Task item — Within the entries below, please retype exactly the lines starting with the line that has "Task: Click headline" and going on through the line that has "Given: Click the add item plus icon", but not the pictures.

Input material —
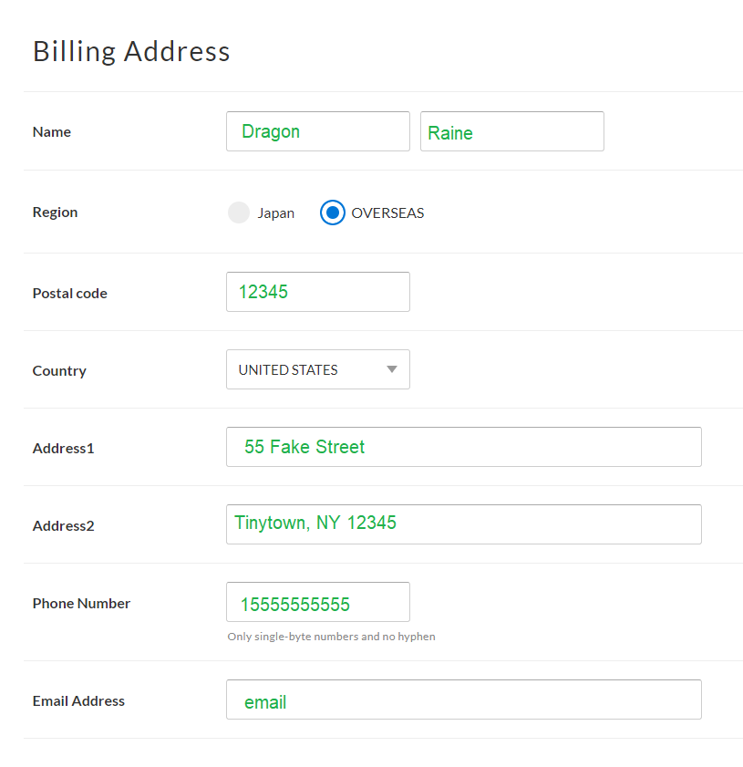The width and height of the screenshot is (743, 767).
Task: Click into the Address2 text field
Action: (x=463, y=524)
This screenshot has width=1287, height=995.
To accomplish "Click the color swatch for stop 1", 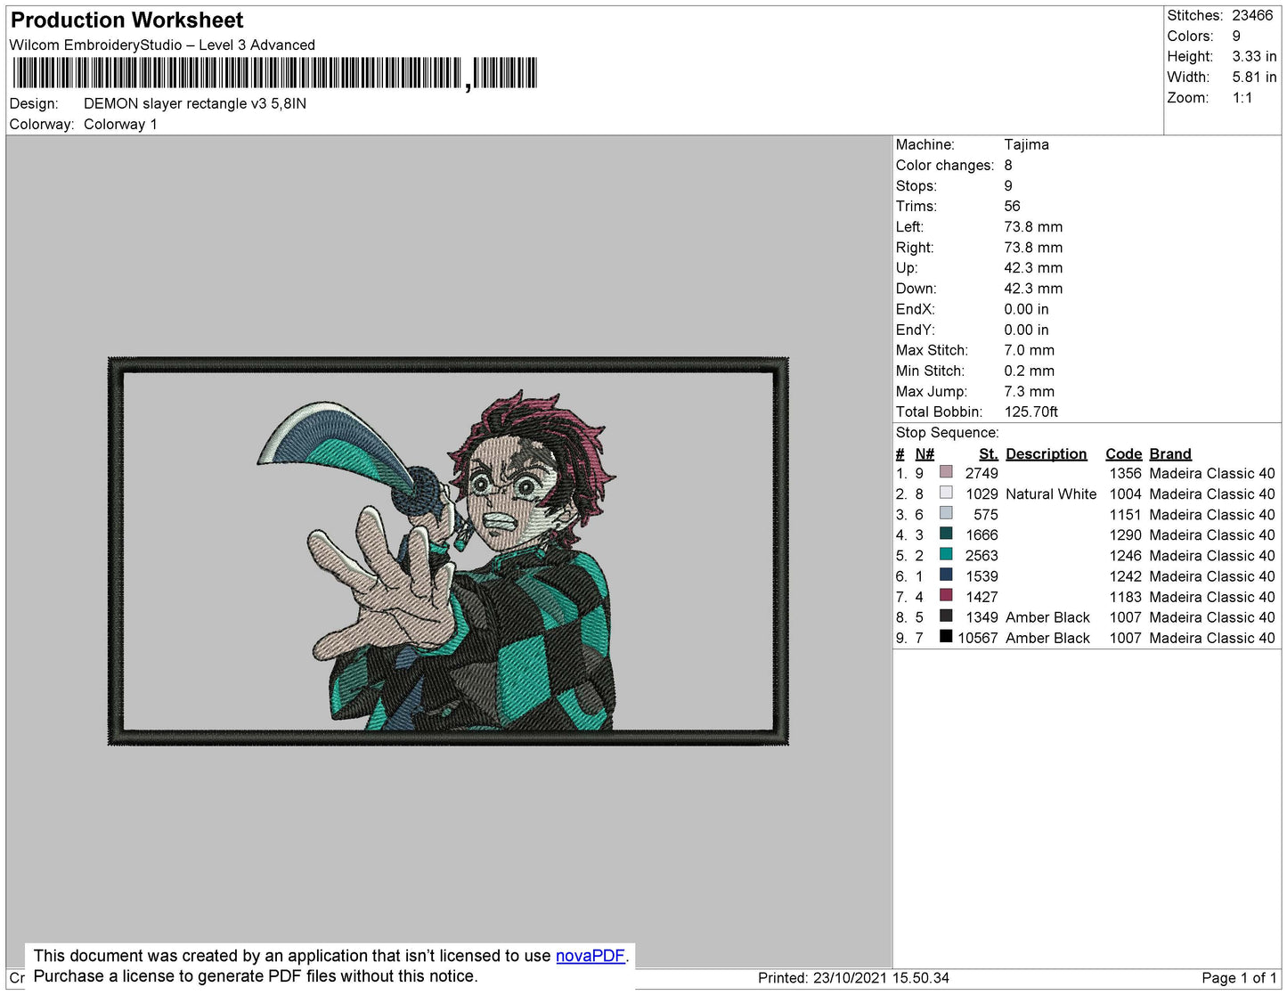I will coord(947,472).
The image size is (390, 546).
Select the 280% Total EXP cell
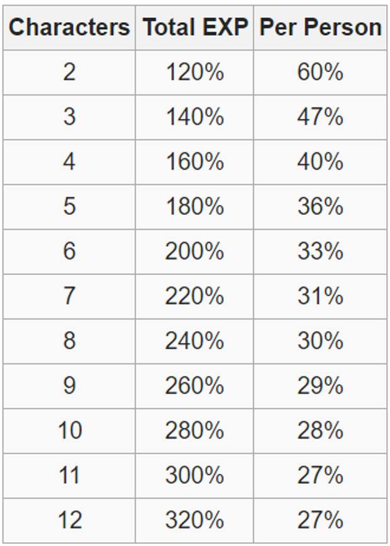194,430
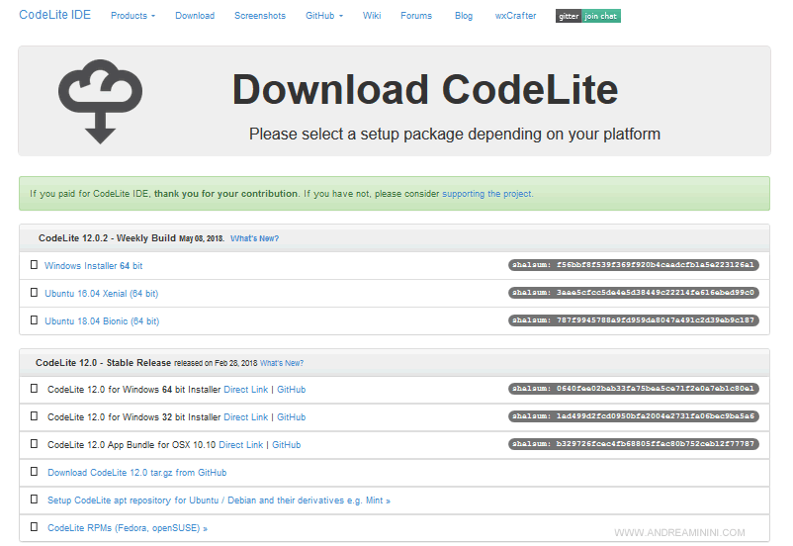793x546 pixels.
Task: Click the icon beside the tar.gz download entry
Action: click(x=35, y=473)
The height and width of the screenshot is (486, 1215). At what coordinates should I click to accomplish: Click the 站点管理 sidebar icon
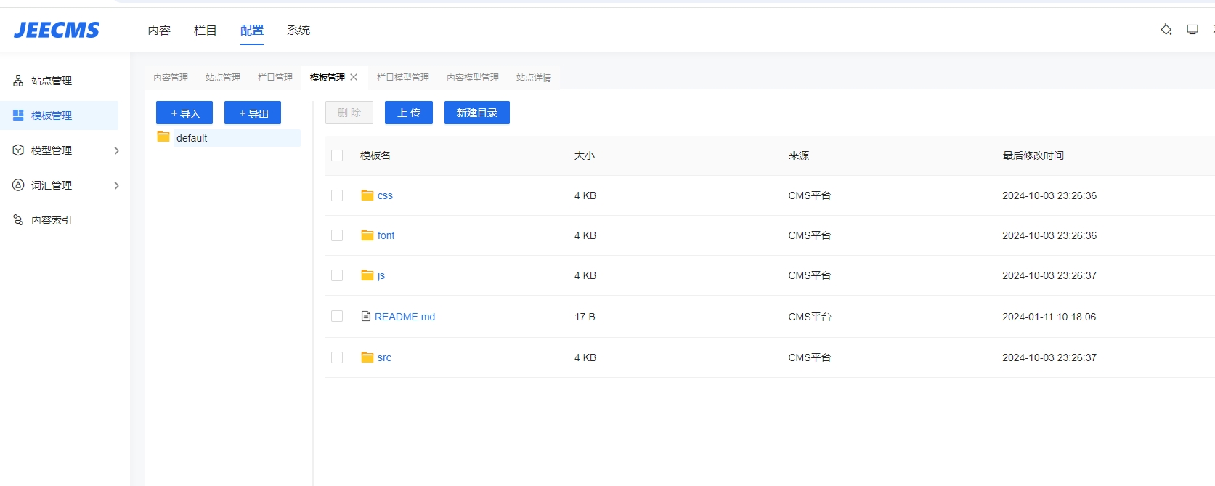coord(18,81)
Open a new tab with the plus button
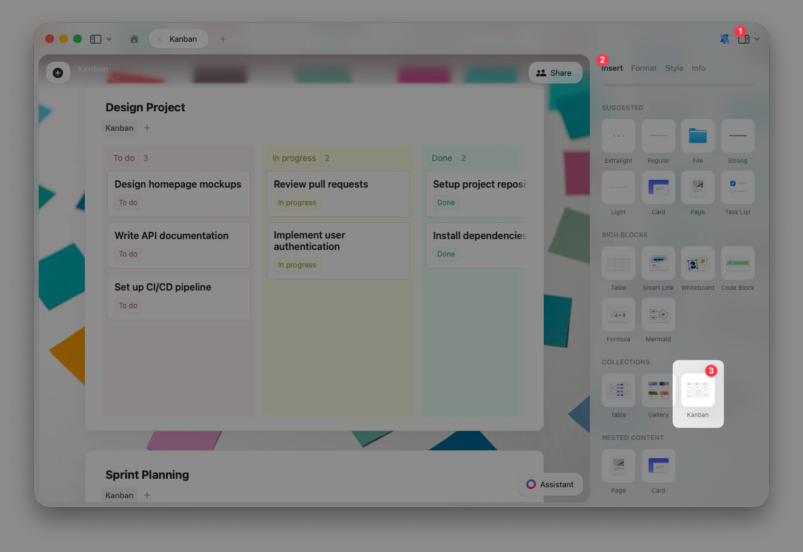Viewport: 803px width, 552px height. [222, 39]
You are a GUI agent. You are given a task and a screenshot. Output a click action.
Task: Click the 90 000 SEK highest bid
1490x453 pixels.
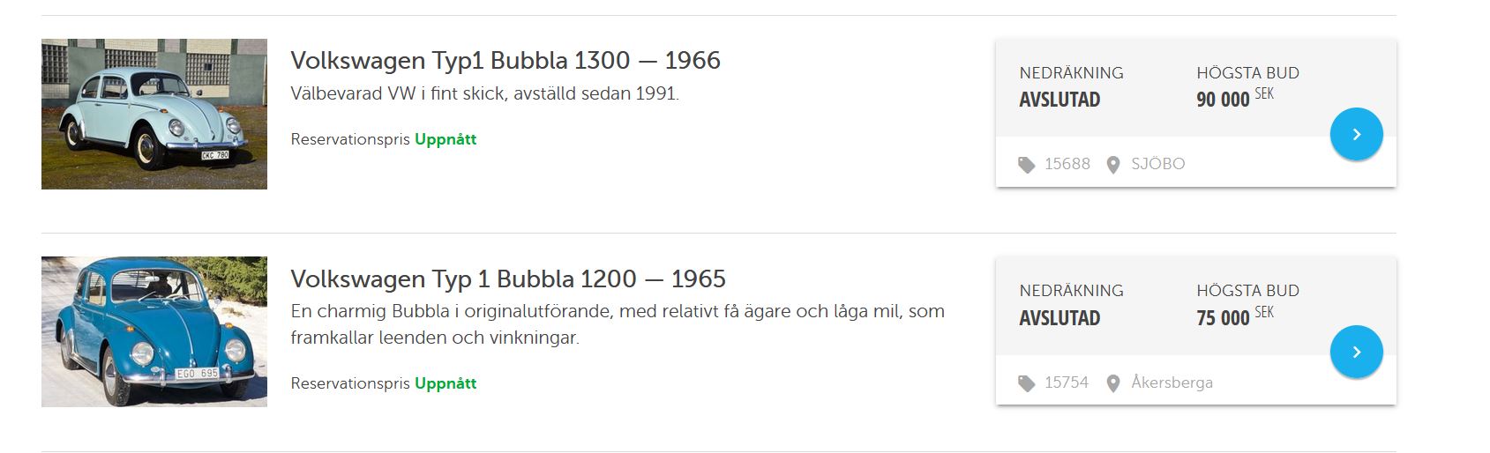1233,98
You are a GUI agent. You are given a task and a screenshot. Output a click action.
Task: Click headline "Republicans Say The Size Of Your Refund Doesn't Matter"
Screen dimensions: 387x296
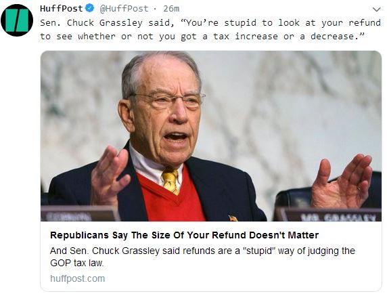point(185,235)
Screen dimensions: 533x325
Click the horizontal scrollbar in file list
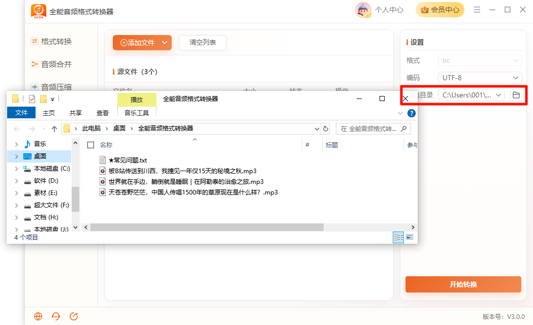coord(207,227)
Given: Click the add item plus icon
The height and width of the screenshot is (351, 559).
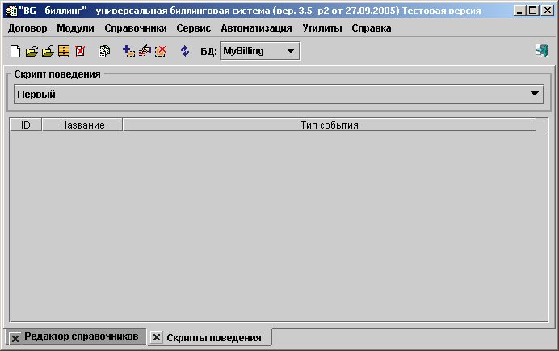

Written reply —
Task: Click headline "Republicans Say The Size Of Your Refund Doesn't Matter"
Screen dimensions: 387x296
point(185,235)
Screen dimensions: 533x325
Click the horizontal scrollbar in file list
coord(207,227)
Given: Click the add item plus icon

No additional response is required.